Cultural Adoption — Organizations must reconcile their company culture with a cloud first culture. This challenge is receding as more business is conducted online, and using cloud resources. A cloud first culture adopts the cloud with enthusiasm to learn and leverage its benefits.
Cost Controls — This too is becoming less of a challenge. Manual provisioning of cloud resources is taking a back seat to automated provisioning, and as this becomes standard, so too will costs be tightly controlled to reduce over-provisioning.
Security Risks — While major public cloud providers secure themselves very well, cloud security still requires an updated approach to security thinking because the landscape for attacks has changed. Data security is top of mind as data rapidly generates, and is stored more in the cloud.
Governance — Companies operating multiple clouds will need governance infrastructure to ensure that they retain complete control over provisioning.
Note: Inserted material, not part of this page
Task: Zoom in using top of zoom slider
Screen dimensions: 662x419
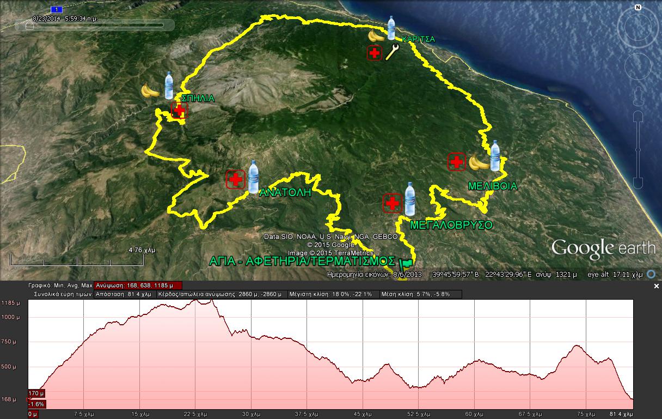Action: coord(638,116)

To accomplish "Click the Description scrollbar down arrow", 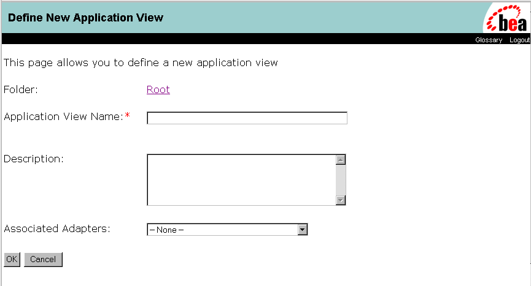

Vendor Lock-in — As the adage goes, don’t put all your eggs in one basket. While many major cloud providers provide migration tools that help transfer data between different providers, other CPS may not allow this. In this case, when the CSP doesn’t provide data tools to move data away from their systems easily, then that is considered a form of vendor lock-in.
Cloud Integrations — Integrating disparate technologies in the cloud will continue to pose challenges for companies. Standardizations and techniques, like APIs, though reduce the challenges with cloud integrations. Hiring the right technical expertise is highly encouraged.
Organizations need to set themselves up for success by leveraging the benefits of the cloud. The following best practices remind companies to first plan and build upon previously successful strategies.
Develop a CloudOps Strategy and CloudOps Model — Teams first begin with a CloudOps Strategy and CloudOps Model. A cohesive CloudOps Strategy must link clearly back to business goals. A subsequent CloudOps Model then needs to connect that strategy to realistic processes, technology, and roles that will execute that strategy. Implementing a cloud strategy is a time-consuming process, but is critical to the long term success of the project.
Visualize Network Infrastructure — Integrating the Cloud into company networks immediately complicates how network traffic and resources are utilized. Further, different cloud configurations, for example, multi-cloud and hybrid clouds, present network monitoring challenges. Implementing a vendor agnostic network monitoring software, with cloud monitoring capabilities, helps map out the network and draw insights from network data.
Promote Cloud-focused Cultural Alignment — An important concern is how the adoption of cloud-first technologies will impact company culture. Cloud technologies are ubiquitous, but their value often belies cultural acceptance. Cloud first cultures have bought into the benefits of the cloud, aim to learn and understand how the cloud supports the business, and leverage cloud technologies to improve performance. Before adopting a cloud-first strategy, understand how the people and processes specific to your organization will need to adapt in order to fit the new model.
Automate CloudOpsand Security — Leveraging automation in both operations and security is a fundamental measure in reducing risks and increasing efficiency. Key CloudOps workflows that benefit from automation include infrastructure build outs, deployments, scripts, patching, compliance, backups, provisioning, version control, and security monitoring. Each area, when automated, can signify a substantial time and cost savings, delivering predictable and scalable services.
Streamline Change Management — Change management is an often overlooked function, but it creates a framework that can reduce resistance to change, as well as improve time to adoption. Automating a collaborative change management system within CloudOps allows new developments to be implemented without disrupting operations.